The battle system is turn-based and is quite straight forward: I hit, they hit, they hit, I hit formula. Unlike some of those extremely complicated JPGs that have a bar and names, and faces attached to the bar, then something flashes, some reason you miss a turn, etc, here, you can clearly see the order of turns for about 10 turns ahead. A turn indicator scaling vertically along the right side of the screen always lets you know whose turn is coming up next without compromise.


"Another aspect I would have liked improved would definitely be the world map you travel across when not in a town or other areas of interest."

Sure, this is an indie title — fair enough. So there will be moments of, “this would have worked better here.” Or, “that doesn’t quite work right there.” Earthlock feels indie through and through, but it’s worth the price of admission. However there are a few things that could have been improved upon if there was just a little more time. Namely sound effects: when in battle, for the most part, there are moments when attacks land without a sound.

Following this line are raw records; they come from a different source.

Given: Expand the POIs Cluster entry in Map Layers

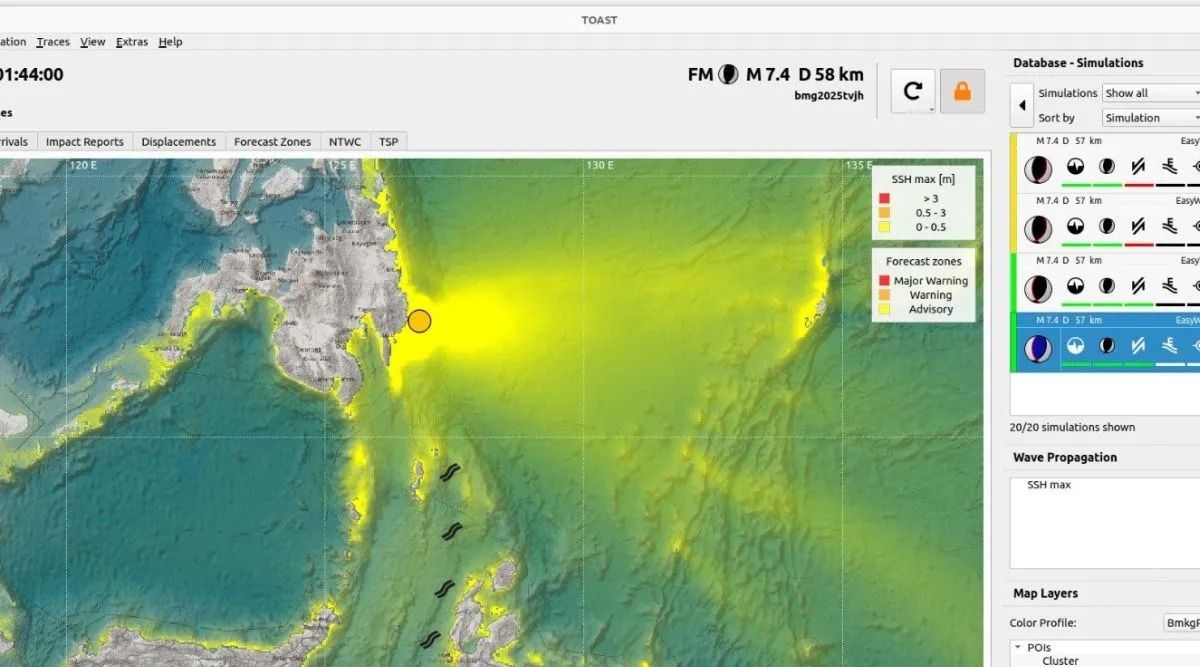Looking at the screenshot, I should (1060, 660).
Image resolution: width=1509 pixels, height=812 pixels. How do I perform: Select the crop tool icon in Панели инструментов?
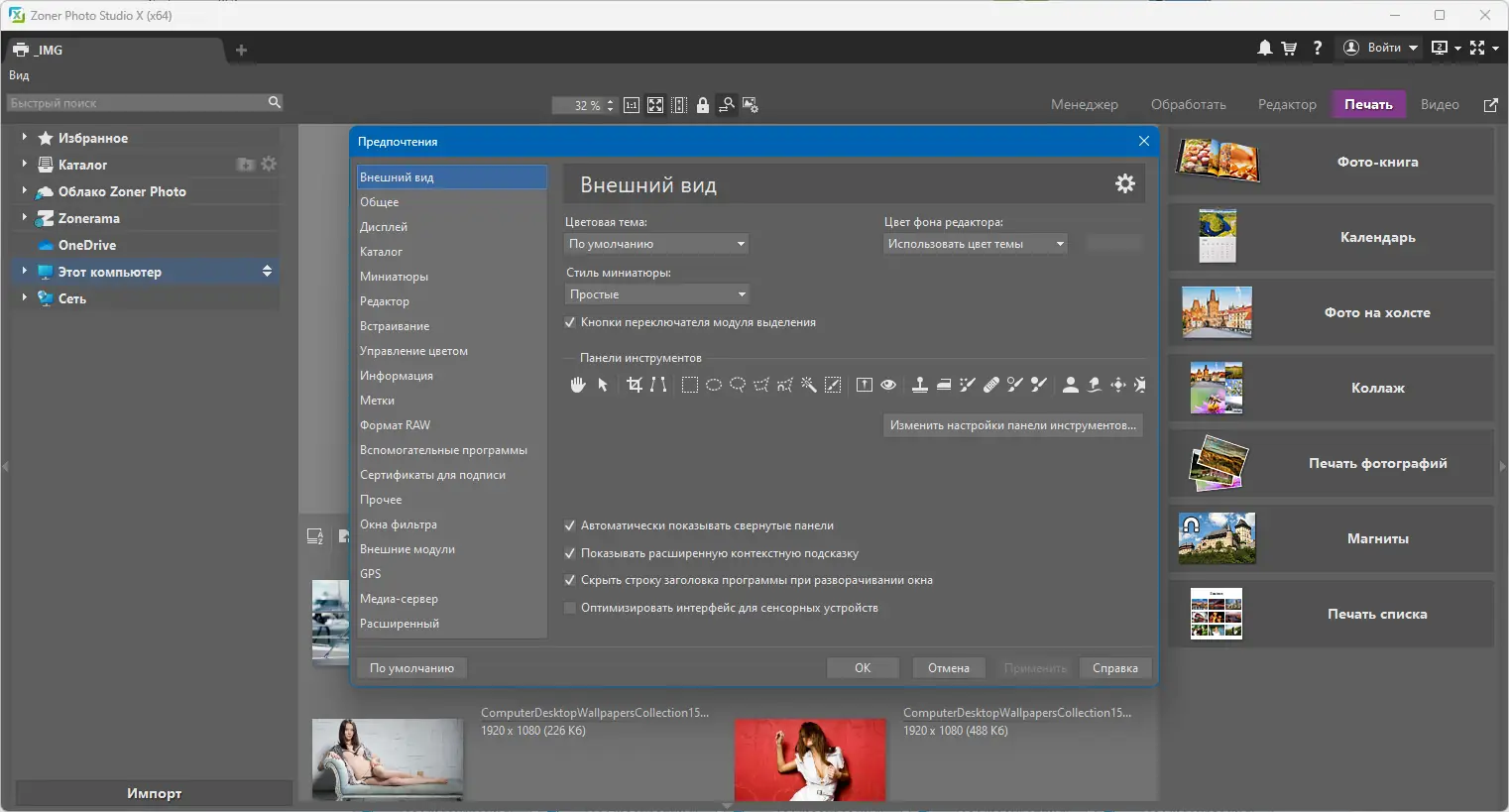[x=635, y=385]
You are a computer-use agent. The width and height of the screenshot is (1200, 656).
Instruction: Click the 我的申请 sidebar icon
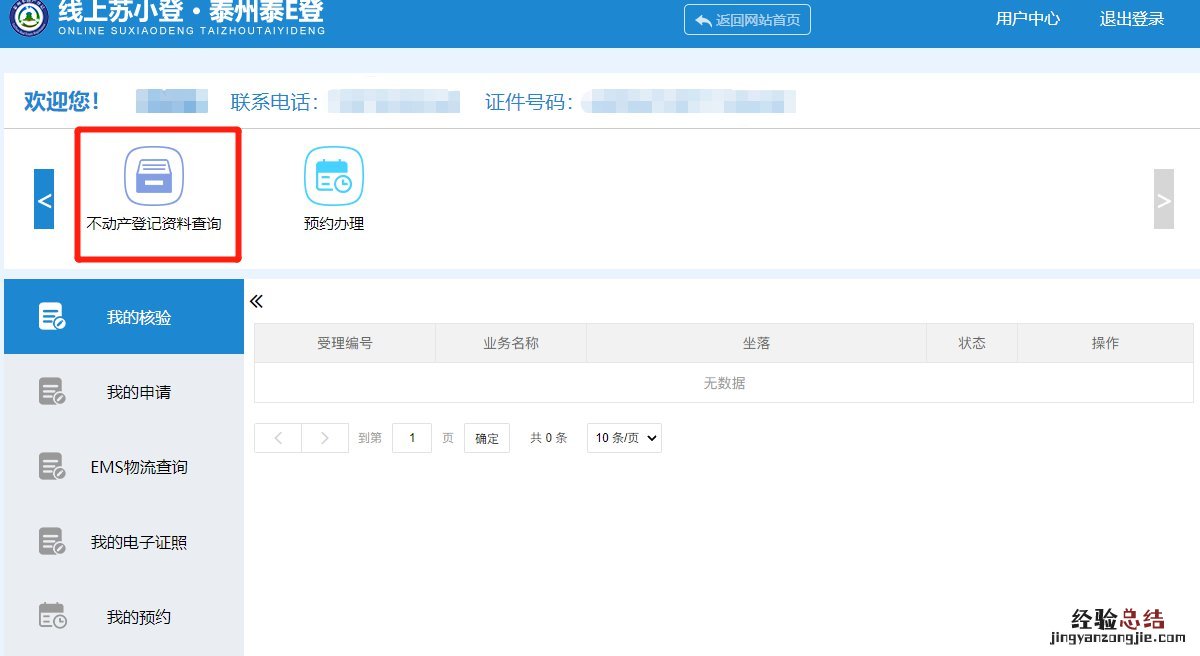pos(52,392)
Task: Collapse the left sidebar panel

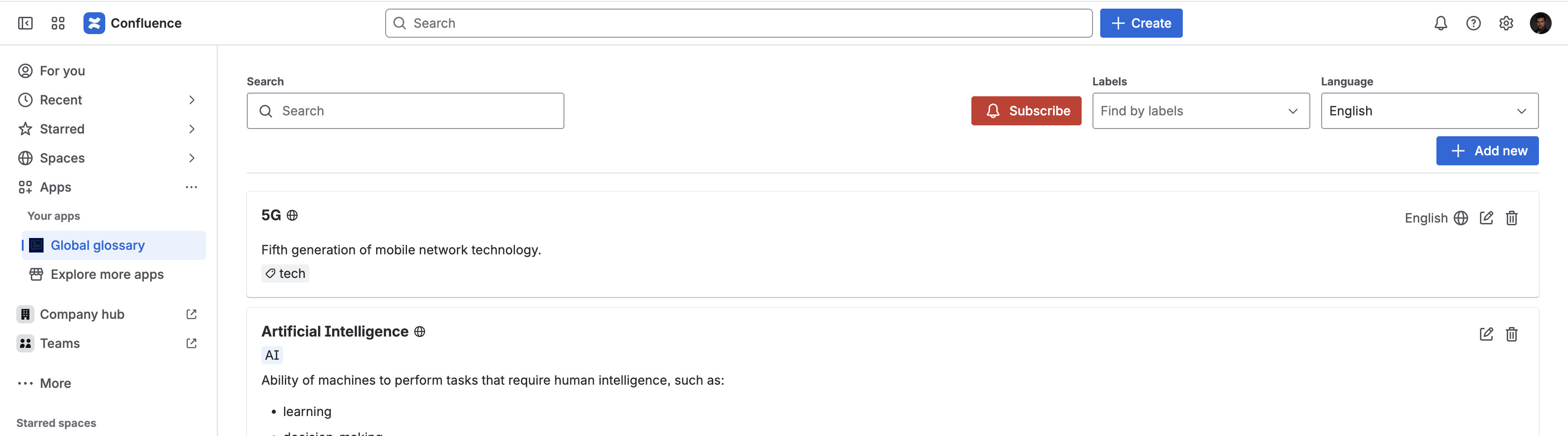Action: click(x=25, y=23)
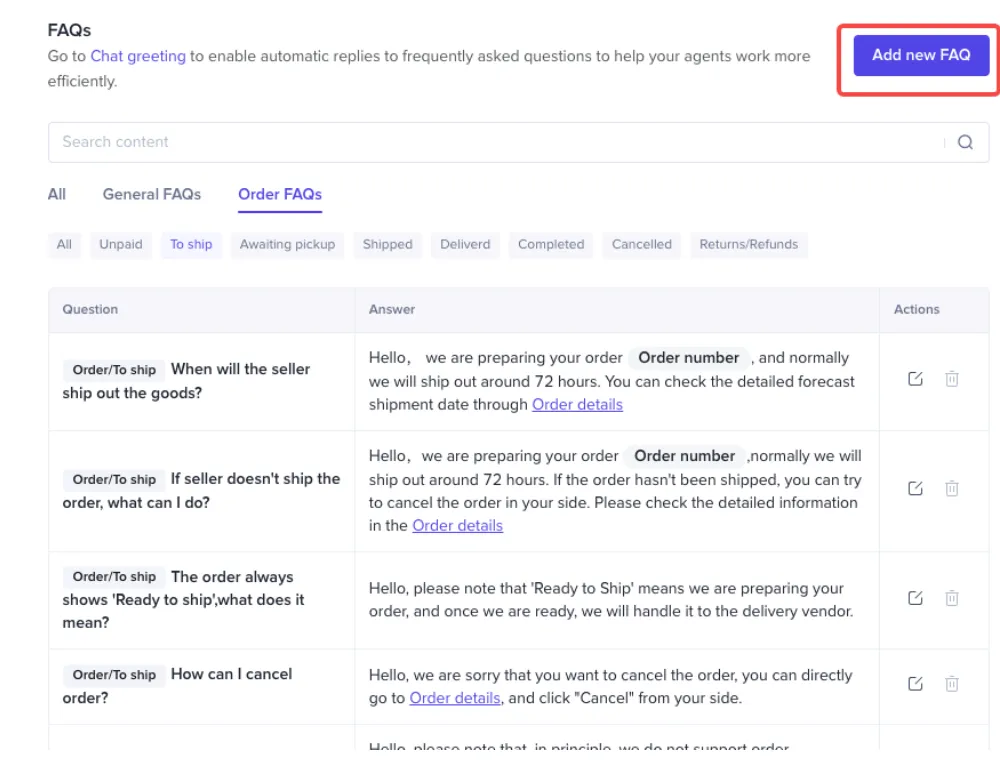Filter by Awaiting pickup status
Screen dimensions: 1000x768
[x=287, y=244]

Another aspect I would have liked improved would definitely be the world map. The map, like many RPGs before it, offers a large scale where the character travels a long road to make it from city to city and more. However, this world map is a bit muddy looking and plain. There’s not much to discover around the world of Earthlock. It feels as though the developers just wanted the player to get from one location to the next and focus on battling the enemies that slither across the path from point A to point B.


"RPGs are known for a lot of things: battle systems, characters and story. And right there are the three main focuses Earthlock only dabbles ever so slightly in."

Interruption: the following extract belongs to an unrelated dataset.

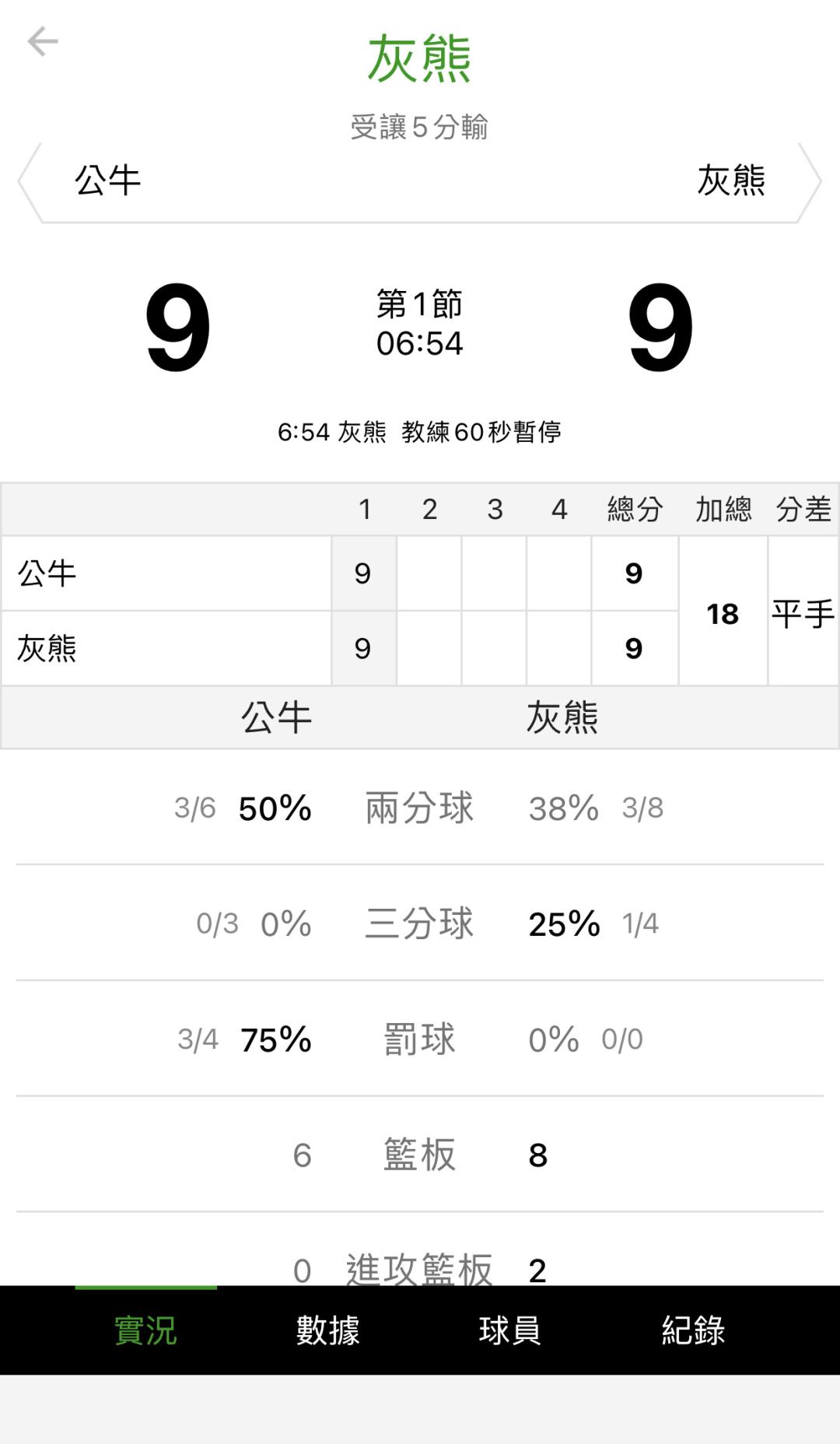The image size is (840, 1444).
Task: Tap the 受讓5分輸 bet label
Action: pyautogui.click(x=419, y=127)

What a lot of indie developers get wrong is the music for their games. Interestingly enough, Earthlock got the music just right. There’s intensity when the situation calls for alarm; there’s a whimsical allure when you’re traveling through ancient cities; and all of the music plays to the perfect beat of understanding where you are in the game.

RPGs are known for a lot of things: battle systems, characters and story. And right there are the three main focuses Earthlock only dabbles ever so slightly in. The  story of Earthlock is as stereotypical as it can be. I would consider this a “first timers” style of RPG. There are no story elements that are too complicated to understand; no character deep enough to really theorize with, or contemplate their emotions; there are no elements in the game even the most amateur player could not understand and catch onto even without reading the instructions of battle. With that being said, this game is  charming and brings back that sense of childhood when games were at a simpler time.  When you could sit back, relax and just go. And that’s what this game’s legacy will be: a relaxing walk in the park. However, the thing about living in the world of video games is that around that enclosed park are thousands of more exhilarating parks with even bigger and better rides.

This game was reviewed on the Xbox One.


Growing ammo is pretty neat, along with the musical score, and the cool looking characters.


Everything is average all around: from the battle system to the world map. There is almost no reason to explore beyond where you need to be.

Final Verdict

You won't find much in Earthlock that you haven't seen in hundreds of other RPGs, but there is a charm here that you may just want to be a part of.